7. Cinema Paradiso (1988):
Ignore the individual idea of falling in love. Work, spouse, career, or siblings. Italian director Giuseppese Tornatore is all love. One can be captivated simply with a beautiful woman, but also an old man striving for the love of his life. And that love is film. The late 80’s Italian classic “Cinema Paradiso” is absolutely drenched in happiness as a young boy falls in love with the perfect girl as well as cinema thanks to an angry old projectionist. The boy becomes angry as an adult then remembers the joy of his youth in the end. When it comes down to it, “Paradiso” is about the stuff that truly matters.
6. Hoop Dreams (1994):
No list about inspiration would be complete without real life. Initially planned as a brief look into four months of two inner city basketball players, Steve James amazing documentary “Hoop Dreams” turned into a story that took years to develop. The potential NBA players are taken advantage of, incur injury, are used by the high level school system, and deal with parental drug use.
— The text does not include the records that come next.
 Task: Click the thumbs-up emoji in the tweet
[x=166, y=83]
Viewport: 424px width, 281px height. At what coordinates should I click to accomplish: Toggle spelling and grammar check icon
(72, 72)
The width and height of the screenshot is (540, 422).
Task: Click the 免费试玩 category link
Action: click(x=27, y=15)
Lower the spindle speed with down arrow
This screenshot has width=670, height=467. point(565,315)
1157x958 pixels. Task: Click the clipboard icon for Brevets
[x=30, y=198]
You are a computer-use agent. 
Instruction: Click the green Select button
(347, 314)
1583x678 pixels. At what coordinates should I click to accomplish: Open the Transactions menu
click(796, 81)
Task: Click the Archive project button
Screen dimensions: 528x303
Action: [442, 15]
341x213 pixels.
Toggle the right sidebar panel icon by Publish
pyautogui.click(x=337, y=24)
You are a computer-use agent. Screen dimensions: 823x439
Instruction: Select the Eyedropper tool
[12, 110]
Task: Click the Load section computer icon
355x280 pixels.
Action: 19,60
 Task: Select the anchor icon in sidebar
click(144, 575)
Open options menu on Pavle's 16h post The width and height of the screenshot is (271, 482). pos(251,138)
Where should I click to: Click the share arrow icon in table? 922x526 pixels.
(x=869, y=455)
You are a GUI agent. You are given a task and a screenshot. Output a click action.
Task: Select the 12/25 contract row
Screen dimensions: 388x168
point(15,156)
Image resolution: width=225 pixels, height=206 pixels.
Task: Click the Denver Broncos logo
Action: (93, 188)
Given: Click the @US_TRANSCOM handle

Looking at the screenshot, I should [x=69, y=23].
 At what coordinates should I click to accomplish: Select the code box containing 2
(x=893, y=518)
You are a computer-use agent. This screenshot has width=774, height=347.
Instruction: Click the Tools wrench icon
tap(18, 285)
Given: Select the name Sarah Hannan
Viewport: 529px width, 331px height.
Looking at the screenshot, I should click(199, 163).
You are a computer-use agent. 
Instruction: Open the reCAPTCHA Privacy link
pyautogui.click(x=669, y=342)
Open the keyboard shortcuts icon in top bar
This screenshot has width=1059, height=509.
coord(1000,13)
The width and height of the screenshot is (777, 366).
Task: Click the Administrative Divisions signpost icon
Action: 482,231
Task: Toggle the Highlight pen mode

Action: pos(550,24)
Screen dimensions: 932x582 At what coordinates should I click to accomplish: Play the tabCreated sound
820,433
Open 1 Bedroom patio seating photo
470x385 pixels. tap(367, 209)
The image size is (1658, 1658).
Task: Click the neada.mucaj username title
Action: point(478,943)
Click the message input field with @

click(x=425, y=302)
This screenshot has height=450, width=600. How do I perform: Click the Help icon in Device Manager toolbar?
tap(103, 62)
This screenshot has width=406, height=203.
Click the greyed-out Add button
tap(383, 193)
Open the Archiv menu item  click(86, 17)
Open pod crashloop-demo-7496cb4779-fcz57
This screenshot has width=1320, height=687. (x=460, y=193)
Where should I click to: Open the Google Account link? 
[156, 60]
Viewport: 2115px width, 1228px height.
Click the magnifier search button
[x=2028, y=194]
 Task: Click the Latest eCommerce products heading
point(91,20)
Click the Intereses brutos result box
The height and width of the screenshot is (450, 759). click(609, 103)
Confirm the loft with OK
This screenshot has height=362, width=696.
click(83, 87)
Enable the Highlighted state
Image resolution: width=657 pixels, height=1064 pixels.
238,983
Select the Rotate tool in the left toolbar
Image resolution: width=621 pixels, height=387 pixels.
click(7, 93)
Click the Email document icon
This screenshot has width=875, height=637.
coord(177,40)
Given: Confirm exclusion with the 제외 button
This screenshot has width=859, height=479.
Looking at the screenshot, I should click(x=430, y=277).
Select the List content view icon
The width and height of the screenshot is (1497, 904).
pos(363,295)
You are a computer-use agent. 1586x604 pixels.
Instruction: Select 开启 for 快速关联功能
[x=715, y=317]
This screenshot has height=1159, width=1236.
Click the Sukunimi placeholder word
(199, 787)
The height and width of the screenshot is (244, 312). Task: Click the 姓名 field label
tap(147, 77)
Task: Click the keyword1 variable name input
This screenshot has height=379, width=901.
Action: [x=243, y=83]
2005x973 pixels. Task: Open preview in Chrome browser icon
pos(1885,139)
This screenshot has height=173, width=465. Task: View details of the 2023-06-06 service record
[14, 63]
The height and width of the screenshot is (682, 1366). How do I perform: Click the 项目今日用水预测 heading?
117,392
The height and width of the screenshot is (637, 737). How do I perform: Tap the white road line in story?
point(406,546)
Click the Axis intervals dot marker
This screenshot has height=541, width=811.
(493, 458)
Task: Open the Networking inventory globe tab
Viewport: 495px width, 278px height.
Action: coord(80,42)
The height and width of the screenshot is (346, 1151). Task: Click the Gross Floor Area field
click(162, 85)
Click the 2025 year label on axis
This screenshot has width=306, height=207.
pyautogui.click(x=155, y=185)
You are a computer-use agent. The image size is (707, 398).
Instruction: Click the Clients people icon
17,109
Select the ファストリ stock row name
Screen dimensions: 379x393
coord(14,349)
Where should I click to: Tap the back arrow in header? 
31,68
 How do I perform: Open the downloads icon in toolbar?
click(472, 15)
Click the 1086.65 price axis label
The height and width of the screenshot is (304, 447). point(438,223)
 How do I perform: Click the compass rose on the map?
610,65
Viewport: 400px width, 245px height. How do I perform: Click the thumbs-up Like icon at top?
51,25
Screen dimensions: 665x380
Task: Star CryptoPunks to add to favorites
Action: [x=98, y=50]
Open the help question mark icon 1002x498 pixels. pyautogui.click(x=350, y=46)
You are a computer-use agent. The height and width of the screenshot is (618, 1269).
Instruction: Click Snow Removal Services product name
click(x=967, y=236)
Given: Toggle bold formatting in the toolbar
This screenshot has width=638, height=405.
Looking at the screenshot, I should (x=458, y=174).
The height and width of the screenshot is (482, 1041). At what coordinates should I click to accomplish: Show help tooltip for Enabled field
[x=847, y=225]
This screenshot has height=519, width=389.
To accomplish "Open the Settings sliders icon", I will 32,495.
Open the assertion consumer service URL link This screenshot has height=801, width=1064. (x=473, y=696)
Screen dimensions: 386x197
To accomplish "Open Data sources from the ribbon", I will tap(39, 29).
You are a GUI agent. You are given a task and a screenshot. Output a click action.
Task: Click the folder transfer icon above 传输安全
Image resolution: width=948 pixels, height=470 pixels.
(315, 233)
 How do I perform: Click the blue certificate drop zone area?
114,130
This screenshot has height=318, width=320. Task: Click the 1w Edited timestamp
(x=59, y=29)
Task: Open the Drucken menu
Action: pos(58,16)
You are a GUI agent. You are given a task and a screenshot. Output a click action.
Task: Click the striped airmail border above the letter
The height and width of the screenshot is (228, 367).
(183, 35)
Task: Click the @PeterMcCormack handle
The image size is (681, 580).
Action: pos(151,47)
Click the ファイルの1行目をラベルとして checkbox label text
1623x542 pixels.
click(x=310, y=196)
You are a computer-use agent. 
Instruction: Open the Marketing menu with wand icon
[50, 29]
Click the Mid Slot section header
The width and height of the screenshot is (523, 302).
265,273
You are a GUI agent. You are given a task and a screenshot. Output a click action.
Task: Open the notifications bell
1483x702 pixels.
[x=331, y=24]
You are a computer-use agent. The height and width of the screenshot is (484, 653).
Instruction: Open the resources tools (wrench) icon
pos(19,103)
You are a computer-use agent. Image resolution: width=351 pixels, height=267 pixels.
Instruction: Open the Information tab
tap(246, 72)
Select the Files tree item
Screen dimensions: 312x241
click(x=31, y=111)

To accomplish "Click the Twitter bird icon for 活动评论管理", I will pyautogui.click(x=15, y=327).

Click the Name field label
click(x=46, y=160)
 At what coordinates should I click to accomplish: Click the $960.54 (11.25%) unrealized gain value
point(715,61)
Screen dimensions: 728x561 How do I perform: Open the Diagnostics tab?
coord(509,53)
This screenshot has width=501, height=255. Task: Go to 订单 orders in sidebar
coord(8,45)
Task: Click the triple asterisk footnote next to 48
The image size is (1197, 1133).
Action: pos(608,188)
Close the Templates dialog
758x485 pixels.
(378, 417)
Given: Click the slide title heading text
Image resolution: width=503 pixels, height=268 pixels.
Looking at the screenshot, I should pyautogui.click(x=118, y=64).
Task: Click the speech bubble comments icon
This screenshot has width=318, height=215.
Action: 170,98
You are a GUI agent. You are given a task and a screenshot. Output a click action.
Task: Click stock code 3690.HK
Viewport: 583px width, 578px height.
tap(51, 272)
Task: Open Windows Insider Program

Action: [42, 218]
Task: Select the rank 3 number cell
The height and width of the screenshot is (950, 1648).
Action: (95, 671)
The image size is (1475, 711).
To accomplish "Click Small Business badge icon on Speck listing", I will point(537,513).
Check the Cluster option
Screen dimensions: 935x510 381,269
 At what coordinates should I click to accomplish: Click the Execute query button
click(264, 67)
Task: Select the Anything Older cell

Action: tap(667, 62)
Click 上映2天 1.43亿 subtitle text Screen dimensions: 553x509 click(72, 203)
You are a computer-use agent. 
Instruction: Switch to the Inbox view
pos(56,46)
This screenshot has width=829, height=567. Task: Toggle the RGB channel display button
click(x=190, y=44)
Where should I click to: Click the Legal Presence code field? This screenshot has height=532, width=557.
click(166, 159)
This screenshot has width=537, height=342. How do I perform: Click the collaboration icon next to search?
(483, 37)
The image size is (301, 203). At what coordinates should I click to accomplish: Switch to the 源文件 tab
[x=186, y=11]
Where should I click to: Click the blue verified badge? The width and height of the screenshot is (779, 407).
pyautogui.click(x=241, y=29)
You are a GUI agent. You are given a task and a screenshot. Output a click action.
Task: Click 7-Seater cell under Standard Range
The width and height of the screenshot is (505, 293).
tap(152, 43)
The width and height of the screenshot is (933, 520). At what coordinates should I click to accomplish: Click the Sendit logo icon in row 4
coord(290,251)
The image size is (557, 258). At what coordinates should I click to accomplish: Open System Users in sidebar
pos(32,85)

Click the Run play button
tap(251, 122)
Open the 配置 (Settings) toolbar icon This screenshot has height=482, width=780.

Somehow they come out not perfect, but they survive. “Hoop Dreams” is about being dealt a bad hand and doing the best that you can.
5. Network (1976):
Whether you have seen it or not, who doesn’t know the catch phrase from the ’76 classic “Network”. It is very simple, a television news anchor loses his mind and screams “I’M AS MAD AS HELL AND I’M NOT GONNA TAKE THIS ANYMORE”. This inspires the city of New York to say the same damn thing, making him an icon. Unfortunately Peter Finch’s character is swallowed up by the system, making him must see television, then ultimately ruining his life worse than his initial outburst. “Network” is however the best example of getting to the point of simply saying ‘Fuck It’! And we’ve all been inspired to say those words, no matter how much you want to deny it.
4. Philadelphia (1993):
Unless you are so homophobic that you cannot open your mind to this incredible film, “Philadelphia” is a heartbreaker at first. But once you get to the end an A-hole lawyer played by Denzel Washington learns the error of his thinking and realizes that we are all just humans trying to find our own sense of happiness. Tom Hanks won his first of two consecutive Oscars playing Andrew Beckett, a brilliant lawyer who prefers the gay community and contracts a life threatening disease, causing his being fired by a bunch of bigots. Beckett’s fight to not just stay alive but also his right to live his life is something we can all relate to. Add in the Bruce Springsteen song “Streets of Philadelphia” and you have got one classic tale of never giving up.
3. Rocky (1976):
This one needs no explanation, but I’m going to give you one anyway. The Italian Stallion aka Rocky Balboa. The ultimate underdog in cinema history gets a shot. In his downtrodden life, his career, and in love. There is a reason why there is a statue of “Rocky” placed front and center in Philadelphia. What other major fictional movie character has a full on statue on display for a big city to see everyday? The sequels are a mixed bag of fun, campy, to simply ridiculous. But there is no denying the O.G. film is captivating from start to finish.
2. Apollo 13 (1995):
Another true story about human beings trying to survive. This Ron Howard space epic (His only classic in my opinion) puts faces on the astronauts trying to survive during the famous “Apollo 13” screw up by N.A.S.A. and their scrambling to get them home. An unbelievable cast led by Tom Hanks battles the unbeaten beast that we call time to get home while Ed Harris does everything he can to get them there from the ground. Coupled with the famous line ‘Houston, we have a problem’, there is no questioning “Apollo 13” is a classic example of survival under extreme circumstances.